**WORK INSTRUCTION**
Output all entries below exactly as they are given.

**AVAILABLE DATA**
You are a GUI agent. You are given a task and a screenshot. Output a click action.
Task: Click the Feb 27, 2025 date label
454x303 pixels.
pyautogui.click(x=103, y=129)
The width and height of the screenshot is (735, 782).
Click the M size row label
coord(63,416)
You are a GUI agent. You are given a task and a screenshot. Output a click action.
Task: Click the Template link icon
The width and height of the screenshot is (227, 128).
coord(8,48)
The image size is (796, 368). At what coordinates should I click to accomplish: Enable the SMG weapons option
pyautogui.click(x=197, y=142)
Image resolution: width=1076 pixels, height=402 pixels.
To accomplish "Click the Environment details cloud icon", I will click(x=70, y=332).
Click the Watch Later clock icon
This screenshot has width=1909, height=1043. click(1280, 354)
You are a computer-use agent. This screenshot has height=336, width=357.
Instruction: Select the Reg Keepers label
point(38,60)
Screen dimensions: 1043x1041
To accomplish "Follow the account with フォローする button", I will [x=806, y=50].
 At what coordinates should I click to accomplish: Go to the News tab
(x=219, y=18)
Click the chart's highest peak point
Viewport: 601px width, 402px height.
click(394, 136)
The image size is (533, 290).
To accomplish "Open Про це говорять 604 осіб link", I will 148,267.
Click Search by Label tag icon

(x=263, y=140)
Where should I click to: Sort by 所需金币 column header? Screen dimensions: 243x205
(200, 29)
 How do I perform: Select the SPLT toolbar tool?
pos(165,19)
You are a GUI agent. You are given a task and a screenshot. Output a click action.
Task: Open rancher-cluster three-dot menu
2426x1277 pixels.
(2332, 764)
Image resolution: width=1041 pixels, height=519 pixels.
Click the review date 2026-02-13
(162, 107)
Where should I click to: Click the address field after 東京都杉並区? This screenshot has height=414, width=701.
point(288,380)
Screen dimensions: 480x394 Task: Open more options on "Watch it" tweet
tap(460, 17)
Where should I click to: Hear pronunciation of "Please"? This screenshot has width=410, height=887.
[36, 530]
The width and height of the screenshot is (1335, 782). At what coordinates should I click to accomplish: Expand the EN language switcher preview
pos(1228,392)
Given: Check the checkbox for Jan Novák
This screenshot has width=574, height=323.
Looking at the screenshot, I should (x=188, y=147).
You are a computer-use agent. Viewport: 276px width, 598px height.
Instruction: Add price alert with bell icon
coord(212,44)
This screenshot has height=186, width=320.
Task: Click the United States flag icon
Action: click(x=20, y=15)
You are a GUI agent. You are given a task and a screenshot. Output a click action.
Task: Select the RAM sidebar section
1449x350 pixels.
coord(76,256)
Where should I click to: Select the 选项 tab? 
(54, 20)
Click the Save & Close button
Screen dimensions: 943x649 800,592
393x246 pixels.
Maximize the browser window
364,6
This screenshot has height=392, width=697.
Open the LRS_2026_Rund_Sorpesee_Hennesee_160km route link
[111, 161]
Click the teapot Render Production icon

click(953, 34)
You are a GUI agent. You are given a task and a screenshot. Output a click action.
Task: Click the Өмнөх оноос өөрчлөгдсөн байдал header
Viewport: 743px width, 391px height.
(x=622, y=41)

**RESPONSE**
You are a GUI agent. You are given a task and a screenshot. Output a click action.
Task: Click the Feb 27, 2025 date label
454x303 pixels.
pyautogui.click(x=103, y=129)
The width and height of the screenshot is (735, 782).
Click the M size row label
coord(63,416)
You are a GUI agent. You are given a task and a screenshot. Output a click action.
Task: Click the Template link icon
The width and height of the screenshot is (227, 128).
coord(8,48)
The image size is (796, 368). At what coordinates should I click to accomplish: Enable the SMG weapons option
pyautogui.click(x=197, y=142)
Image resolution: width=1076 pixels, height=402 pixels.
To accomplish "Click the Environment details cloud icon", I will click(x=70, y=332).
Click the Watch Later clock icon
This screenshot has width=1909, height=1043. click(1280, 354)
You are a computer-use agent. This screenshot has height=336, width=357.
Instruction: Select the Reg Keepers label
point(38,60)
Screen dimensions: 1043x1041
To accomplish "Follow the account with フォローする button", I will [x=806, y=50].
 At what coordinates should I click to accomplish: Go to the News tab
(x=219, y=18)
Click the chart's highest peak point
Viewport: 601px width, 402px height.
click(394, 136)
The image size is (533, 290).
To accomplish "Open Про це говорять 604 осіб link", I will 148,267.
Click Search by Label tag icon

(x=263, y=140)
Where should I click to: Sort by 所需金币 column header? Screen dimensions: 243x205
(200, 29)
 How do I perform: Select the SPLT toolbar tool?
pos(165,19)
You are a GUI agent. You are given a task and a screenshot. Output a click action.
Task: Open rancher-cluster three-dot menu
2426x1277 pixels.
(2332, 764)
Image resolution: width=1041 pixels, height=519 pixels.
Click the review date 2026-02-13
(162, 107)
Where should I click to: Click the address field after 東京都杉並区? This screenshot has height=414, width=701.
point(288,380)
Screen dimensions: 480x394 Task: Open more options on "Watch it" tweet
tap(460, 17)
Where should I click to: Hear pronunciation of "Please"? This screenshot has width=410, height=887.
[36, 530]
The width and height of the screenshot is (1335, 782). At what coordinates should I click to accomplish: Expand the EN language switcher preview
pos(1228,392)
Given: Check the checkbox for Jan Novák
This screenshot has width=574, height=323.
Looking at the screenshot, I should (x=188, y=147).
You are a computer-use agent. Viewport: 276px width, 598px height.
Instruction: Add price alert with bell icon
coord(212,44)
This screenshot has height=186, width=320.
Task: Click the United States flag icon
Action: click(x=20, y=15)
You are a GUI agent. You are given a task and a screenshot. Output a click action.
Task: Select the RAM sidebar section
1449x350 pixels.
coord(76,256)
Where should I click to: Select the 选项 tab? 
(54, 20)
Click the Save & Close button
Screen dimensions: 943x649 800,592
393x246 pixels.
Maximize the browser window
364,6
This screenshot has height=392, width=697.
Open the LRS_2026_Rund_Sorpesee_Hennesee_160km route link
[111, 161]
Click the teapot Render Production icon

click(953, 34)
You are a GUI agent. You are given a task and a screenshot. Output a click action.
Task: Click the Өмнөх оноос өөрчлөгдсөн байдал header
Viewport: 743px width, 391px height.
(x=622, y=41)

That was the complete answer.